Would you set down every line of the data below exactly as it reads?
**** INPUT DATA
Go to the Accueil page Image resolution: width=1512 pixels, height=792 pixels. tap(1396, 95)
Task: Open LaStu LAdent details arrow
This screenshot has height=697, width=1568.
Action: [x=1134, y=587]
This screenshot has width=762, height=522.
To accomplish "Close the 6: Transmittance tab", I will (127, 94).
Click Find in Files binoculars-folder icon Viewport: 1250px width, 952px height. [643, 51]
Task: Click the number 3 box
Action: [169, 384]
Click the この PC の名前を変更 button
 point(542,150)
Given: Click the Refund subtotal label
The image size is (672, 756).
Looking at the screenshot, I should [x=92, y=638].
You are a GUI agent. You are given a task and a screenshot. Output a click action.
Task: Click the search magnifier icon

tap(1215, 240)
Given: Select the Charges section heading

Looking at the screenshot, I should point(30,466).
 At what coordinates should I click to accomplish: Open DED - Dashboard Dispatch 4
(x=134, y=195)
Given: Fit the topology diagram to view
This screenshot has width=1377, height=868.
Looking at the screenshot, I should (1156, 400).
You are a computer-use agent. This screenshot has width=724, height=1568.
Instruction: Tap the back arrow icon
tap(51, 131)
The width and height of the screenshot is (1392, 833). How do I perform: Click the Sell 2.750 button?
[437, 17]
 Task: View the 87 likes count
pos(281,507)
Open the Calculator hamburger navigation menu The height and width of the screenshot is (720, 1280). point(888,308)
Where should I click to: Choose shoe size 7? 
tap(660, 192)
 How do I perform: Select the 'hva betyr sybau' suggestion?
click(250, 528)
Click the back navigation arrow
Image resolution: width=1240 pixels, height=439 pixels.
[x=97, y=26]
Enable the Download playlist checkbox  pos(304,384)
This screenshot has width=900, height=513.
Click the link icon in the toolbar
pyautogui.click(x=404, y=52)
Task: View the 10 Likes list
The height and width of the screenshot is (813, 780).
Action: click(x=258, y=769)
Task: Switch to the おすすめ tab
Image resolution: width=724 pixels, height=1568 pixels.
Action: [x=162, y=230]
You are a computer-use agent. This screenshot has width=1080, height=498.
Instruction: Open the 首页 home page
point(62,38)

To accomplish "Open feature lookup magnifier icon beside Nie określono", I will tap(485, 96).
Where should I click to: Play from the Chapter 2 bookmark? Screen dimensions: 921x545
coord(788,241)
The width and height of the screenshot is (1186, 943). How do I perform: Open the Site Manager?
********
PROBLEM SOLUTION:
Go to the Accueil page Image resolution: width=1512 pixels, height=792 pixels. tap(1396, 95)
Task: Open LaStu LAdent details arrow
This screenshot has height=697, width=1568.
Action: [x=1134, y=587]
This screenshot has width=762, height=522.
To accomplish "Close the 6: Transmittance tab", I will (127, 94).
Click Find in Files binoculars-folder icon Viewport: 1250px width, 952px height. [643, 51]
Task: Click the number 3 box
Action: [169, 384]
Click the この PC の名前を変更 button
 point(542,150)
Given: Click the Refund subtotal label
The image size is (672, 756).
Looking at the screenshot, I should [x=92, y=638].
You are a GUI agent. You are given a task and a screenshot. Output a click action.
Task: Click the search magnifier icon

tap(1215, 240)
Given: Select the Charges section heading

Looking at the screenshot, I should point(30,466).
 At what coordinates should I click to accomplish: Open DED - Dashboard Dispatch 4
(x=134, y=195)
Given: Fit the topology diagram to view
This screenshot has width=1377, height=868.
Looking at the screenshot, I should (1156, 400).
You are a computer-use agent. This screenshot has width=724, height=1568.
Instruction: Tap the back arrow icon
tap(51, 131)
The width and height of the screenshot is (1392, 833). How do I perform: Click the Sell 2.750 button?
[437, 17]
 Task: View the 87 likes count
pos(281,507)
Open the Calculator hamburger navigation menu The height and width of the screenshot is (720, 1280). point(888,308)
Where should I click to: Choose shoe size 7? 
tap(660, 192)
 How do I perform: Select the 'hva betyr sybau' suggestion?
click(250, 528)
Click the back navigation arrow
Image resolution: width=1240 pixels, height=439 pixels.
[x=97, y=26]
Enable the Download playlist checkbox  pos(304,384)
This screenshot has width=900, height=513.
Click the link icon in the toolbar
pyautogui.click(x=404, y=52)
Task: View the 10 Likes list
The height and width of the screenshot is (813, 780).
Action: click(x=258, y=769)
Task: Switch to the おすすめ tab
Image resolution: width=724 pixels, height=1568 pixels.
Action: [x=162, y=230]
You are a computer-use agent. This screenshot has width=1080, height=498.
Instruction: Open the 首页 home page
point(62,38)

To accomplish "Open feature lookup magnifier icon beside Nie określono", I will tap(485, 96).
Where should I click to: Play from the Chapter 2 bookmark? Screen dimensions: 921x545
coord(788,241)
The width and height of the screenshot is (1186, 943). How do I perform: Open the Site Manager?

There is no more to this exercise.